Last year for NIAW 2012 I reported on a story that a pregnant teacher initiated a lawsuit against her diocese employer for discrimination after she was fired for having conceived with IVF – an artificial reproductive technology the Church does not support.
Are you thinking, “Oh yeah, didn’t a jury just rule on that in favor of the teacher?”
Yes, they did – but not for the same teacher.
In early June 2013 the story of a jury finding in favor of Christa Dias made national news in more than one outlet. Dias is not Catholic herself, nor was she married, but she became pregnant through artificial insemination and was fired from her job as a computer teacher in the Archdiocese of Cincinnati shortly after revealing her pregnancy. The Archdiocese argued that her contract as a teacher stated she would uphold the teachings of the Church; Dias argued that clause was meant to be liberally interpreted as being a good Christian, not necessarily knowing the dogma. The jury ruled in favor of Dias’ right to reproduce over the diocese’s right to religious freedom.

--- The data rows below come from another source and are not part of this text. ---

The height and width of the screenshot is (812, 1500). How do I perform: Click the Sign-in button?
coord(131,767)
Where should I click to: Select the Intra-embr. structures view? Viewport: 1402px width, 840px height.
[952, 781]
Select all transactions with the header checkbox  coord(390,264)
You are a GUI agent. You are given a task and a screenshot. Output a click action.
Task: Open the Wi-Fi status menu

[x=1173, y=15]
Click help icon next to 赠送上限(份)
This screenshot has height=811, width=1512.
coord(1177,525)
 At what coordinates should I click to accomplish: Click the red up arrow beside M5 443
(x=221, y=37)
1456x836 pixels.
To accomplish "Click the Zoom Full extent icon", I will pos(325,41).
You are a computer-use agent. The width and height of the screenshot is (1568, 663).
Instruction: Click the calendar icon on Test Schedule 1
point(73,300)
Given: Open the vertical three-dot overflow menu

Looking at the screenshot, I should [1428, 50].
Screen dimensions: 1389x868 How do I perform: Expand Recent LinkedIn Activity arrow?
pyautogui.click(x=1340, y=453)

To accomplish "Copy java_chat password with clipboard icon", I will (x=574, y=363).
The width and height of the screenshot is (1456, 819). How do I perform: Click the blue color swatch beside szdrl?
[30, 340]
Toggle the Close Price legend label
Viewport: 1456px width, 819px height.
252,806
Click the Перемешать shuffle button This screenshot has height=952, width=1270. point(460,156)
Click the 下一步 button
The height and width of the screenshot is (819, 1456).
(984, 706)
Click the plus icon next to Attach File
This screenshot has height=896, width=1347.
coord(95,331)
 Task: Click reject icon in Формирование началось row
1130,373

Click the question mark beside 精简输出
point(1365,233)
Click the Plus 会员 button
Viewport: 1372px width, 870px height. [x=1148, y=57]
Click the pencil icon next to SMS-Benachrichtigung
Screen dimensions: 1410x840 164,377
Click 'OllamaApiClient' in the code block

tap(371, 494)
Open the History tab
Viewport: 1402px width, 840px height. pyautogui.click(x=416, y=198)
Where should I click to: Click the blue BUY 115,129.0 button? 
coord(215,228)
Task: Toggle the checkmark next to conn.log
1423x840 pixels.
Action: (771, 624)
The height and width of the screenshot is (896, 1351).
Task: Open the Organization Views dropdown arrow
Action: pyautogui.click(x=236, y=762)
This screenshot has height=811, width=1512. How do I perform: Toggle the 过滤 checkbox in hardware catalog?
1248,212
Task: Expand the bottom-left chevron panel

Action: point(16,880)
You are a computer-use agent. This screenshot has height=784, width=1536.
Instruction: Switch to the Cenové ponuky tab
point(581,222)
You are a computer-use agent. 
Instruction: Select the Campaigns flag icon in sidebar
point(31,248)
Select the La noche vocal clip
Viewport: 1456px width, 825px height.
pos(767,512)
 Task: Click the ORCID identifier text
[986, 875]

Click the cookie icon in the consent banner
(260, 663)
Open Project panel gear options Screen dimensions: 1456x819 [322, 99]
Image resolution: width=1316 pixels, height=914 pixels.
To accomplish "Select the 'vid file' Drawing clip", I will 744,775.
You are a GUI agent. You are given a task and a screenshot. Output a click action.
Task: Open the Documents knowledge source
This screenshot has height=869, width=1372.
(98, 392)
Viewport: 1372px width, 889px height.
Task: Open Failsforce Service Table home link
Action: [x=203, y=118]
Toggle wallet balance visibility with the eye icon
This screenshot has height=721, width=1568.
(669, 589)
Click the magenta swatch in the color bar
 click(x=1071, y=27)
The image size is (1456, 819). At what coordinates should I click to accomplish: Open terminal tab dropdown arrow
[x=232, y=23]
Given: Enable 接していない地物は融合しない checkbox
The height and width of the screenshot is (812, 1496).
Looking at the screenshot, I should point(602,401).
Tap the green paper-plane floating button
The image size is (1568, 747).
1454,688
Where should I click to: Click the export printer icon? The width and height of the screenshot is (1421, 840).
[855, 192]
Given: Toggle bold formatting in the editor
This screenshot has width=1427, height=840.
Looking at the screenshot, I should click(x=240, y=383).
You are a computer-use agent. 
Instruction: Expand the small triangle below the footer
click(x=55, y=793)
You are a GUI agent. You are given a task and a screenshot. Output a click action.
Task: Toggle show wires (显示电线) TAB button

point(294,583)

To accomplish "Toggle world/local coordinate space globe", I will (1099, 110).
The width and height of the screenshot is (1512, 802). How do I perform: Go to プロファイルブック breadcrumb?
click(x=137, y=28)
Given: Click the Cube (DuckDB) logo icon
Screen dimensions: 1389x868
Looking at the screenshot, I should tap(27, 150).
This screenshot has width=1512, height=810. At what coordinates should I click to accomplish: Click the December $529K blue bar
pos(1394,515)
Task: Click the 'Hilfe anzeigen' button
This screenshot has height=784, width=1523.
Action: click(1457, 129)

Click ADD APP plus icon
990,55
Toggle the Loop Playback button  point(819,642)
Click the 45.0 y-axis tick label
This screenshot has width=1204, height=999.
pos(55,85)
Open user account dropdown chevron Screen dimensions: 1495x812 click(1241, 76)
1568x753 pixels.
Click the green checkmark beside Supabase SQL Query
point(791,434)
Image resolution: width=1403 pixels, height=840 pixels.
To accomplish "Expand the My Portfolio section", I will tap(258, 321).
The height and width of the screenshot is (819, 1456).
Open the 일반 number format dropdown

I read the article and thought, “Hooray! Victory for reproductive rights!” But then I searched the article for any new details about the teachers’ infertility, and found only that the teacher was gay… a detail I wouldn’t miss (unless it hadn’t been revealed)… and so I did more research.
It turns out there were two instances of teachers in the midwest being fired from their parochial jobs for having used ART to get pregnant in the last few years, who then sued their respective diocese. Dias was fired in 2010, and Emily Herx, the more recent story out of Indiana, in 2012. Dias’ trial wrapped up before Herx’s, and had originally been reported on in the years before I was paying attention to these kinds of stories. So it would be easy for the casual observer who might only read headlines to remember “Teacher fired for IVF sues diocese” and see “Jury rules for teacher fired for pregnancy” and think they were the same story like I had originally. Good, no need to think about that anymore! That settles that!
Except it doesn’t. Herx’s lawsuit is still waiting to go before a jury, although it bodes well for her that Dias’ ended and settled the way that it did. And Herx sought IVF treatment because of her infertility; Dias was artificially inseminated (which could mean IUI) because she was single and didn’t have a (male) partner.
What I fear will happen when Herx’s suit is settled is that it will fade into the lost land of newsmedia, its 5 minutes of fame usurped by a more recent ruling of a similar story. And with it will go the need for public discussion of infertility, and how infertilites need to get behind keeping reproductive rights open to all – gay, straight, male, female.
See, Herx already has children and due to some “health condition” would need to have used IVF to continue to expand her family. (Read the latest here). For some, I’d imagine this isn’t as compelling a story as one about a single lesbian seeking to have the opportunity to be a mom. For others, any story about protecting reproductive rights is of critical importance to our personal freedom.
I for one will be setting a Google alert to remind me about Emily Herx and her lawsuit. I’m interested to see how much of a role her infertility diagnosis plays into the arguments and the jury’s findings, and if the media educates the public on the diagnosis to help humanize the story. I hope you will follow along with me.